━━ Text for analysis

We initially aimed to enroll 100 cases for 2 years from June 2012; however, we extended the enrollment period until December 2016 due to poor accrual. Finally, the study closed prematurely due to poor accrual and a total of 66 cases were enrolled. One patient who did not meet the eligibility criteria was excluded, and 65 patients were included in the study. In addition, one patient who withdrew consent was excluded from PFS and response analyses. The follow-up was completed on November 30, 2018.

The patient characteristics (Table 1) were as follows: 40 (61.5%) were males, 41 (63.1%) and 24 (36.9%) had PS0 and PS1, respectively, the median age was 66 years, and 46 (70.8%) were ≥65 years old. Minor mutations in the RAS gene, including NRAS, were found in 9 (13.6%) of the enrolled cases. BRAF gene mutations were observed in 8 (12.3%) patients. DNA methylation analysis revealed 46 (70.8%) and 17 (26.2%) cases of LMCC and HMCC, respectively. Cetuximab combined with mFOLFOX6 and mFOLFIRI were used in 21 (32.3%) and 44 (67.7%) patients, respectively.

━━━━
━━ Data excerpts

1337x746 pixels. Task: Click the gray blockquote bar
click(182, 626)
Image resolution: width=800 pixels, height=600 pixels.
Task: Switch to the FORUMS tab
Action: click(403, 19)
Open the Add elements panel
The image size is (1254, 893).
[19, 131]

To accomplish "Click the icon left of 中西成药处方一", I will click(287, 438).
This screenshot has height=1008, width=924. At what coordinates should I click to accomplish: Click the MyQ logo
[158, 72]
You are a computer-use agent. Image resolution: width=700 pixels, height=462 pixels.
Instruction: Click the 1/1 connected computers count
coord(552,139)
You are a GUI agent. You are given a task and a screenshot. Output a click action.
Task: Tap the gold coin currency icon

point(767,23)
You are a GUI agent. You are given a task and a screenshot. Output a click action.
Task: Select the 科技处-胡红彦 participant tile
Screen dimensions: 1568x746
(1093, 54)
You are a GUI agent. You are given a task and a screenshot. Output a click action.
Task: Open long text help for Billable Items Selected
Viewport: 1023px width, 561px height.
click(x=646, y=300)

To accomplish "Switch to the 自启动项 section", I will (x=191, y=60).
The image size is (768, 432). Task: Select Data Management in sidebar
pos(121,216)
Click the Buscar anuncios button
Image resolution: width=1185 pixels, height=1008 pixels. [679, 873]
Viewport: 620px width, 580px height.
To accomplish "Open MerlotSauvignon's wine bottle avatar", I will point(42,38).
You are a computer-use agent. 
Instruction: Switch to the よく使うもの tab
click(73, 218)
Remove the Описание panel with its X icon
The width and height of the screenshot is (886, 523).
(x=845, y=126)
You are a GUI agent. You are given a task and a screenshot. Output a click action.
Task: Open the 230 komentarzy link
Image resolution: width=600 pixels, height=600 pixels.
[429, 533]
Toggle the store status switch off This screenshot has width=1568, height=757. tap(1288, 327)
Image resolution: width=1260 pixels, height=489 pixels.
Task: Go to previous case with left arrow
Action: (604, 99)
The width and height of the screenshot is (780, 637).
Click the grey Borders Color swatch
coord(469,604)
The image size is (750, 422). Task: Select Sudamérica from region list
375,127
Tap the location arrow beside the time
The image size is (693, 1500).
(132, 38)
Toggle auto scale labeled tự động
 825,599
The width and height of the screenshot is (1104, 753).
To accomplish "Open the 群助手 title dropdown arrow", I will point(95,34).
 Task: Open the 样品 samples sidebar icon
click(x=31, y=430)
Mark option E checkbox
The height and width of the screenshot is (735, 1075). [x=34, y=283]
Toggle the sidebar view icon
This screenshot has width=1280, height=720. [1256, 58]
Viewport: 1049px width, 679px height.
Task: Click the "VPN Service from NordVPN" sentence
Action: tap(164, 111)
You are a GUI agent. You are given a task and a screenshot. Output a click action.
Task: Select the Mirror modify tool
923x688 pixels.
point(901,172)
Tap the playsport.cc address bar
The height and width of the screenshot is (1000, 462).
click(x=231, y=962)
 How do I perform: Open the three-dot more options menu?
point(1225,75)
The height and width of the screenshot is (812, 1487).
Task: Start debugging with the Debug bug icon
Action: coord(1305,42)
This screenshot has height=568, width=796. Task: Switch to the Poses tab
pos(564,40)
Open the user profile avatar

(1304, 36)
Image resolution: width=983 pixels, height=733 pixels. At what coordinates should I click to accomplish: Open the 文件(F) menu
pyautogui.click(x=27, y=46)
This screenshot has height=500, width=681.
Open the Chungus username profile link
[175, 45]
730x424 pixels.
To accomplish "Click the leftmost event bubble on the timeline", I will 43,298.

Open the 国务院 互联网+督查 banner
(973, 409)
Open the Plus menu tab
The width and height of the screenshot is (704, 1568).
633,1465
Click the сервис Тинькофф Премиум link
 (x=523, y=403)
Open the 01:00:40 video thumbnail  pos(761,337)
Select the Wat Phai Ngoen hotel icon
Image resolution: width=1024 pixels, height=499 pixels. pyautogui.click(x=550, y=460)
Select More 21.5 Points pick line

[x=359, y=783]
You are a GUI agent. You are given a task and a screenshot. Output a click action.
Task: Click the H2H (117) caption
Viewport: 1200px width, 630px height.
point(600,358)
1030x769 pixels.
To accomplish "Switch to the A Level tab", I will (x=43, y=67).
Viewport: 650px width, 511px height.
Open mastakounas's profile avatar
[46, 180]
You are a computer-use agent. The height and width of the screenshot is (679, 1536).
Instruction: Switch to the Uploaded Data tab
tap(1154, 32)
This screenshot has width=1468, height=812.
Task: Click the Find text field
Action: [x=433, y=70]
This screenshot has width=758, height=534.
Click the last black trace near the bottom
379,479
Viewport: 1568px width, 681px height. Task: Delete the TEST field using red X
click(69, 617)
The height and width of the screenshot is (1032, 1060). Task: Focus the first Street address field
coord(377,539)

━━━━

▸ Assignment:
Can you restate the study text from "The patient characteristics" through "(67.7%) patients, respectively.", replacing "patients" with "participants" throughout?

▸ Written solution:
The patient characteristics (Table 1) were as follows: 40 (61.5%) were males, 41 (63.1%) and 24 (36.9%) had PS0 and PS1, respectively, the median age was 66 years, and 46 (70.8%) were ≥65 years old. Minor mutations in the RAS gene, including NRAS, were found in 9 (13.6%) of the enrolled cases. BRAF gene mutations were observed in 8 (12.3%) participants. DNA methylation analysis revealed 46 (70.8%) and 17 (26.2%) cases of LMCC and HMCC, respectively. Cetuximab combined with mFOLFOX6 and mFOLFIRI were used in 21 (32.3%) and 44 (67.7%) participants, respectively.